--- Start EXERCISE MATERIAL ---
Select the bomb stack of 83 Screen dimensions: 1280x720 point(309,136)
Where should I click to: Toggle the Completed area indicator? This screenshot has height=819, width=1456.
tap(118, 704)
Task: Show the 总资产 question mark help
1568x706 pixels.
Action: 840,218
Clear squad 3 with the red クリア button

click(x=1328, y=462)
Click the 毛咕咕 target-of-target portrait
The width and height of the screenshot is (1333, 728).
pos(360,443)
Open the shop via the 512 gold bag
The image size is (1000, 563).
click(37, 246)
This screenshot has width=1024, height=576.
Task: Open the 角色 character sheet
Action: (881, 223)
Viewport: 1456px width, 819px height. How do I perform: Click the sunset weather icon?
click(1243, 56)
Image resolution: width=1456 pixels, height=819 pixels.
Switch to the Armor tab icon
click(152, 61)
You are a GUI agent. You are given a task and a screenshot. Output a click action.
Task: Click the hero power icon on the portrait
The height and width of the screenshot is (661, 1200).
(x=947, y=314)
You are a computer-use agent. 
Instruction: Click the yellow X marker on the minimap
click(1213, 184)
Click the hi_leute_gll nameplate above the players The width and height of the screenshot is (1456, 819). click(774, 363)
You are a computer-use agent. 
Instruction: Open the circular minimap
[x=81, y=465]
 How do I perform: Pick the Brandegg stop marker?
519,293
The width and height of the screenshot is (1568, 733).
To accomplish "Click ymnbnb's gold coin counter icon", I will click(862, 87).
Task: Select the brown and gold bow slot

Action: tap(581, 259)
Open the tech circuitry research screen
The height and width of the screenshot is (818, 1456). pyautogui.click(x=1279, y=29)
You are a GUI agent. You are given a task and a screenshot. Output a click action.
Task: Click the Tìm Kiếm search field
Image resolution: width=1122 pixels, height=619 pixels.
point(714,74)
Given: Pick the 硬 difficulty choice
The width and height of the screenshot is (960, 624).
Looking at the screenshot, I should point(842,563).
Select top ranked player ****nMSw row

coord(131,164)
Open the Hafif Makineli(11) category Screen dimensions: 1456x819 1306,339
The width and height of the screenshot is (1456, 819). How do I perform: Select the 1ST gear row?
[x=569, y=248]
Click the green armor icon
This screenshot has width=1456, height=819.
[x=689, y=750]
--- End EXERCISE MATERIAL ---
Duplicate every row above line for line, without altering any of them.

Select the bomb stack of 83 Screen dimensions: 1280x720 point(309,136)
Where should I click to: Toggle the Completed area indicator? This screenshot has height=819, width=1456.
tap(118, 704)
Task: Show the 总资产 question mark help
1568x706 pixels.
Action: 840,218
Clear squad 3 with the red クリア button

click(x=1328, y=462)
Click the 毛咕咕 target-of-target portrait
The width and height of the screenshot is (1333, 728).
pos(360,443)
Open the shop via the 512 gold bag
The image size is (1000, 563).
click(37, 246)
This screenshot has width=1024, height=576.
Task: Open the 角色 character sheet
Action: (881, 223)
Viewport: 1456px width, 819px height. How do I perform: Click the sunset weather icon?
click(1243, 56)
Image resolution: width=1456 pixels, height=819 pixels.
Switch to the Armor tab icon
click(152, 61)
You are a GUI agent. You are given a task and a screenshot. Output a click action.
Task: Click the hero power icon on the portrait
The height and width of the screenshot is (661, 1200).
(x=947, y=314)
You are a computer-use agent. 
Instruction: Click the yellow X marker on the minimap
click(1213, 184)
Click the hi_leute_gll nameplate above the players The width and height of the screenshot is (1456, 819). click(774, 363)
You are a computer-use agent. 
Instruction: Open the circular minimap
[x=81, y=465]
 How do I perform: Pick the Brandegg stop marker?
519,293
The width and height of the screenshot is (1568, 733).
To accomplish "Click ymnbnb's gold coin counter icon", I will click(862, 87).
Task: Select the brown and gold bow slot

Action: tap(581, 259)
Open the tech circuitry research screen
The height and width of the screenshot is (818, 1456). pyautogui.click(x=1279, y=29)
You are a GUI agent. You are given a task and a screenshot. Output a click action.
Task: Click the Tìm Kiếm search field
Image resolution: width=1122 pixels, height=619 pixels.
point(714,74)
Given: Pick the 硬 difficulty choice
The width and height of the screenshot is (960, 624).
Looking at the screenshot, I should point(842,563).
Select top ranked player ****nMSw row

coord(131,164)
Open the Hafif Makineli(11) category Screen dimensions: 1456x819 1306,339
The width and height of the screenshot is (1456, 819). How do I perform: Select the 1ST gear row?
[x=569, y=248]
Click the green armor icon
This screenshot has width=1456, height=819.
[x=689, y=750]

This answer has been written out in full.